Article de Marc-André Gagnon paru dans le journal La Relève vol. 1 numéro 4
Depuis 2006, le débat entourant la place de l’histoire nationale au Québec fait rage et est loin d’être résolu. La publication du nouveau programme d’enseignement de l’histoire au secondaire intitulé Histoire et éducation à la citoyenneté a suscité de nombreuses critiques1 quant à son contenu. Selon ses détracteurs, le nouveau programme aurait tendance à occulter la référence nationale québécoise. Cherchant à développer la « pluriculturalité » au cœur des rapports sociaux, le programme d’histoire québécois doit selon ses concepteurs participer à la construction des identités individuelles plutôt qu’à l’identité collective. En conséquence, il convient de se questionner sur la place de l’histoire nationale dans la construction du récit mémoriel. De plus, en quoi ce débat sur l’histoire au Québec peut poser l’idée d’une histoire nationale dans l’entièreté de la francophonie canadienne? En analysant les différents programmes d’histoire s’adressant aux francophones hors Québec, nous pouvons observer que la référence nationale tend également à y être évacuée.
Cette référence est intimement liée à la capacité de la société de se représenter dans ses institutions, sa mémoire collective et son projet sociétal2. Selon le sociologue et philosophe Fernand Dumont : « L’identité peut en rester à l’expérience vécue; on parlera alors de sentiment national. Mais elle peut donner lieu à la construction d’une référence, c’est-à-dire de discours identitaire : idéologie, mémoire historique, imaginaire littéraire […]3. » L’histoire comme construction est au cœur de l’identité des sociétés. Elle restitue au présent une certaine définition collective, un certain projet commun qu’elle invite à reprendre, à réaménager, à poursuivre.
Le nouveau programme québécois
Au-delà des enjeux pédagogiques liés à la réforme scolaire4, le nouveau programme Histoire et éducation à la citoyenneté fut critiqué dès son annonce par le ministre Jean-Marc Fournier au printemps 2006. Selon Antoine Robillard du journal Le Devoir, le nouveau programme d’histoire chercherait à rendre l’enseignement « non national et plus pluriel », à « sortir du cadre habituel d’une histoire structurée autour des conflits entre francophone et anglophone »5. Avec ce prétexte en tête, le programme rompait avec son ancienne version, laquelle avait comme principe de permettre : « à l’élève de connaître le cheminement de la collectivité à laquelle il appartient afin d’en découvrir la nature et la diversité6 ».
Autrement dit, le nouveau programme d’histoire subordonnera l’enseignement de l’histoire d’une collectivité à l’enseignement de l’histoire des individus ou des processus sociaux (industrialisation, urbanisation, étatisation, diversification, etc.) composant et traversant celle-ci. Bien schématiquement, dans ce déplacement de l’acteur de l’histoire, la diversité et la normalité des parcours seront préférées, respectivement, à leur unité et à leur singularité.
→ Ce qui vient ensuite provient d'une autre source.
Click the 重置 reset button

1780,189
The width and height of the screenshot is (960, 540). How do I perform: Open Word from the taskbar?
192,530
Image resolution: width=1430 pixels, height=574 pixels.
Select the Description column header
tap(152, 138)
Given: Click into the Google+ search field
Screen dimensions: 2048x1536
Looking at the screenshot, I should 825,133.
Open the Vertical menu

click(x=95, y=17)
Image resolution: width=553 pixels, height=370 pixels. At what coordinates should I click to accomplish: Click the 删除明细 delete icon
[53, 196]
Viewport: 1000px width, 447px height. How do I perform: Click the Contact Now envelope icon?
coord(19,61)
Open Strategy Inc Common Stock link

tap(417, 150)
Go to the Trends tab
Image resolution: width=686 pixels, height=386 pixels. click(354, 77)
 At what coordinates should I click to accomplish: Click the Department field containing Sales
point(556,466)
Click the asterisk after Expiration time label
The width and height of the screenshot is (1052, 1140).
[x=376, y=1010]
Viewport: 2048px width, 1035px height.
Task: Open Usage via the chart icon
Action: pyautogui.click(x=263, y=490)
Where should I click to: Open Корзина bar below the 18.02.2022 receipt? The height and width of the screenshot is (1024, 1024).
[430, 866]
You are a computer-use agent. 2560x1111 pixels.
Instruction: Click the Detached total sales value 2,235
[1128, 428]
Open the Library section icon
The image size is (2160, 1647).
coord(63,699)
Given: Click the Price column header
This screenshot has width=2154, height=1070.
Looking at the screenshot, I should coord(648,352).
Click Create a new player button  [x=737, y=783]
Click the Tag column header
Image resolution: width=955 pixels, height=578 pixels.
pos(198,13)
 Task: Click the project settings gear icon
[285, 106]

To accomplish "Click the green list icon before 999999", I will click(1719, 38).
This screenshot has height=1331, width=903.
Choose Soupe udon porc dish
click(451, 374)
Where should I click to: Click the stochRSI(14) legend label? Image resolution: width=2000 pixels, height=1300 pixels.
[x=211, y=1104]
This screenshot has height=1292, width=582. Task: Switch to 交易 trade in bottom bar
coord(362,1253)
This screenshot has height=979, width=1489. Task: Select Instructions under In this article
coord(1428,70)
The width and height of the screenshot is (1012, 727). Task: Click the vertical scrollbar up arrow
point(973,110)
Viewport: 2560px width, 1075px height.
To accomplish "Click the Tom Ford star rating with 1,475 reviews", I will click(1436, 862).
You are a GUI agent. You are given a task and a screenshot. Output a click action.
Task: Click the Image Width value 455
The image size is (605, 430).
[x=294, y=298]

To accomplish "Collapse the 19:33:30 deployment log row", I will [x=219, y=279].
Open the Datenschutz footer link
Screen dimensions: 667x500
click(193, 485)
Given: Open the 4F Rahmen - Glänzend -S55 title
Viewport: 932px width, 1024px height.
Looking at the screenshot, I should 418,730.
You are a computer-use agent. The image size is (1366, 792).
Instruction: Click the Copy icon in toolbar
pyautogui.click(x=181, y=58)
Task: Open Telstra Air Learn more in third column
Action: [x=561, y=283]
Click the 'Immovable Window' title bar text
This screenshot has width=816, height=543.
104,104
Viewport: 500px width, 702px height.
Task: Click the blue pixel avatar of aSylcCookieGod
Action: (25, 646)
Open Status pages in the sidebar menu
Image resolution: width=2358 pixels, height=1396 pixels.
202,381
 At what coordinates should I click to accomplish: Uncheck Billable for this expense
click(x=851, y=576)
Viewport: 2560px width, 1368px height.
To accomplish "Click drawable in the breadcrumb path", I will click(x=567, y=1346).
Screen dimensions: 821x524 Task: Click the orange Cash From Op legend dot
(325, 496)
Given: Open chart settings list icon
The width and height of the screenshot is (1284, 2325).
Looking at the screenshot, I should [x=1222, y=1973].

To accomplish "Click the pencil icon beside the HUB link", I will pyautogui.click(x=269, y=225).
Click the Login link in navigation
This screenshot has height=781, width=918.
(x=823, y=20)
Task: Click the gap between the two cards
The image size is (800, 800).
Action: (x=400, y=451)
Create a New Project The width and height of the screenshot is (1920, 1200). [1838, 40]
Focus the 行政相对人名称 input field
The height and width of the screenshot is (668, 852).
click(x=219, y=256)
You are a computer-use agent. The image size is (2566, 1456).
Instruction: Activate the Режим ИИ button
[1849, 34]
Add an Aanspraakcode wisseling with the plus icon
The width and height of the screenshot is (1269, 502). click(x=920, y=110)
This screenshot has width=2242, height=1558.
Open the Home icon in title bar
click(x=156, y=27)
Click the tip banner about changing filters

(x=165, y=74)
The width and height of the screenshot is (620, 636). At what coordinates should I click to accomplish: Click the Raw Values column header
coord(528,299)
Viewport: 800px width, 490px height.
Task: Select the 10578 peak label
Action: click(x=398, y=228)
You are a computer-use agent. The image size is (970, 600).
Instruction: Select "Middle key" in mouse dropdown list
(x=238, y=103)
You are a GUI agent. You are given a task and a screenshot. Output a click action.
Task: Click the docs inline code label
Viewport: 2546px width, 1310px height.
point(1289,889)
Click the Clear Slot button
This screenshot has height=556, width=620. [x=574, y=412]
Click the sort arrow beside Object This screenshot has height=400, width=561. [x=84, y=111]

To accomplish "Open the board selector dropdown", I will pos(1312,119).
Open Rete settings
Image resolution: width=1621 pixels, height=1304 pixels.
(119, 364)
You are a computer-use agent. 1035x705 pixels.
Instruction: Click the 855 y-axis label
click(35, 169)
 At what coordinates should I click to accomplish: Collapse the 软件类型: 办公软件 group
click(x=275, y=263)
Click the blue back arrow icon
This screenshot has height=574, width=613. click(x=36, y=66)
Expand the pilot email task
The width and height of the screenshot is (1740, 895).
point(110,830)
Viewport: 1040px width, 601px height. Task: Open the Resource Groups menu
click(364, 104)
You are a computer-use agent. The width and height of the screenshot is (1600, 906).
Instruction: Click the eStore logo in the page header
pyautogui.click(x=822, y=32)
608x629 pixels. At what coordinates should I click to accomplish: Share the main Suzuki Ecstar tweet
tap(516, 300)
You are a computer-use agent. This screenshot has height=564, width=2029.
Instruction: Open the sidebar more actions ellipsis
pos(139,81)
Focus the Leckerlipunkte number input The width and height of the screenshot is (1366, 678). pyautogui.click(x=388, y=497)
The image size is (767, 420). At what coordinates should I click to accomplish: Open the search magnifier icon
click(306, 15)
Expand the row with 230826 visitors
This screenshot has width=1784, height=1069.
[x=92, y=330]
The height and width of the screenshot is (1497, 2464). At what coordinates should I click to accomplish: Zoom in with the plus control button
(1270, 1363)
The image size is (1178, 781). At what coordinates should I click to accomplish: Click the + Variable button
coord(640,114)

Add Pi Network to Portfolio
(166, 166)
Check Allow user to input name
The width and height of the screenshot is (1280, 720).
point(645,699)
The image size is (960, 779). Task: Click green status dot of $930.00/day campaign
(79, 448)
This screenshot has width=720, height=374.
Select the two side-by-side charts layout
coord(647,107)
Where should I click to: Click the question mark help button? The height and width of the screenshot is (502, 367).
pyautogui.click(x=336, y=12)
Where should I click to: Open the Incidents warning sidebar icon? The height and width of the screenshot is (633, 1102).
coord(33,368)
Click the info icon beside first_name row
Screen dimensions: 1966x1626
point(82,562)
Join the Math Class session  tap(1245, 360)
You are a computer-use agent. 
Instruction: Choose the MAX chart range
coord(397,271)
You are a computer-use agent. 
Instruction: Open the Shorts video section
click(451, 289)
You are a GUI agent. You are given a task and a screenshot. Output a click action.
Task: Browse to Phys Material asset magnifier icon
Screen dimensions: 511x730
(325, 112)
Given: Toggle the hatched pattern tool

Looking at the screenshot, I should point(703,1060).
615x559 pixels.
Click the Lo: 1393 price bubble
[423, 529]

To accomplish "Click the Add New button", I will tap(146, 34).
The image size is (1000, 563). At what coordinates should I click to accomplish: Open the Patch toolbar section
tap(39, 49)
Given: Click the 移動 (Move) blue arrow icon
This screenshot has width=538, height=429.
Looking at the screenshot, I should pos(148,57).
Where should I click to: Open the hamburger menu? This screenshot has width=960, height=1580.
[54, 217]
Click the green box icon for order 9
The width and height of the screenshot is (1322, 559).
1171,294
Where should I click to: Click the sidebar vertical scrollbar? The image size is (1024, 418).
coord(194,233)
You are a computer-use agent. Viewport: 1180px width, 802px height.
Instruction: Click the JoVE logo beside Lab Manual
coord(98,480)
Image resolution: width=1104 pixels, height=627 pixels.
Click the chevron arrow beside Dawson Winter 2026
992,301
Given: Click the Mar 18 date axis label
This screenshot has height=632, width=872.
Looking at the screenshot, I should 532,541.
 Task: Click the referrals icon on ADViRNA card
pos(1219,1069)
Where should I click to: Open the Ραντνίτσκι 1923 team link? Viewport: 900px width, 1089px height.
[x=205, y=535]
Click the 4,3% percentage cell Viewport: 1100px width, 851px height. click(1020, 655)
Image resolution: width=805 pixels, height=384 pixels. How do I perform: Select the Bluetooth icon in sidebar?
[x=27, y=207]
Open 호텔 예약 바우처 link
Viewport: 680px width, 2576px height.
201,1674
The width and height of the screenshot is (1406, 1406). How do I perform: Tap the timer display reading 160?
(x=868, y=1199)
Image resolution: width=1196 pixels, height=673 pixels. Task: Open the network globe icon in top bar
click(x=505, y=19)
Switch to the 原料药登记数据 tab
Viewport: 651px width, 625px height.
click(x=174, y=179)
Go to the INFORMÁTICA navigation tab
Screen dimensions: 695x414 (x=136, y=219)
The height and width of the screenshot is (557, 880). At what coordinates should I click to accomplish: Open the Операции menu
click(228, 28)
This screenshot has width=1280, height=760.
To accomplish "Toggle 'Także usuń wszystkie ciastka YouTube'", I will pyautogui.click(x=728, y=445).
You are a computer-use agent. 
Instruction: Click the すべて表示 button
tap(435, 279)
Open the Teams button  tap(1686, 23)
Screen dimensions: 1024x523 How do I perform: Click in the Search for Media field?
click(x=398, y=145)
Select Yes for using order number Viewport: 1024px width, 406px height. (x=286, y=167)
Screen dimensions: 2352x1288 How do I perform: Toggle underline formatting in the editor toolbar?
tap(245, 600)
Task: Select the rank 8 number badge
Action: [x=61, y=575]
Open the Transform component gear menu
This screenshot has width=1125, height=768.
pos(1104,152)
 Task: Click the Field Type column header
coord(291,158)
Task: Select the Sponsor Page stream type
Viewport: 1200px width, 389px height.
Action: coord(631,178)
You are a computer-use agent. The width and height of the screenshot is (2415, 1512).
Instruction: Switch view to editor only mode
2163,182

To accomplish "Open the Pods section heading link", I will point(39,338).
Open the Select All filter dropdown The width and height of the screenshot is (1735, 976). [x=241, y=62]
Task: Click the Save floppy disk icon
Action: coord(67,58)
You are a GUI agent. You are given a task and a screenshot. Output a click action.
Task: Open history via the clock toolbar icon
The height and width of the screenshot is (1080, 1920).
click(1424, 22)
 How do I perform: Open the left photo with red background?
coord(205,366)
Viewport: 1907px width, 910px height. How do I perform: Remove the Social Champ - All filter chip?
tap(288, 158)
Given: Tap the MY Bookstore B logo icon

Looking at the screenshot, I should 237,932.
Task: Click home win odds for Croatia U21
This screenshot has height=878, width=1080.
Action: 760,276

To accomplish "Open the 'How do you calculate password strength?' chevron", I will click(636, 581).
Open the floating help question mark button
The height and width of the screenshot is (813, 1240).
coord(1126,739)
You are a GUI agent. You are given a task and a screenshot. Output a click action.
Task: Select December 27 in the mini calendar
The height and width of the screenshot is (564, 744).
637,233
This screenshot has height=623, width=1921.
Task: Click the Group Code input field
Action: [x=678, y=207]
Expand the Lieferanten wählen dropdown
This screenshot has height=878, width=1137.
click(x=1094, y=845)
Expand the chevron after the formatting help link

Dans cette section, il sera question du premier volet du programme s’appliquant à la première année du 2e cycle. À notre avis, le programme réduit la portée de l’histoire comme récit fondateur d’une culture commune, d’une société aspirant à un projet sociétal. Alors que l’ancien programme reconnaissait que : « [les Canadiens] auront, ainsi, créé une société originale et légué un patrimoine qui se transmettra, en évoluant, jusqu’à aujourd’hui7 », le nouveau programme est représenté à travers la logique multiculturelle contemporaine selon laquelle les Québécois sont un groupe parmi d’autre. Les « francophones québécois » sont donc un groupe ayant des : « caractéristiques originales qui perdurent aujourd’hui concernant, entre autres, la langue, la culture et l’aménagement du territoire8 ». On assiste ainsi à une certaine folklorisation de l’être québécois.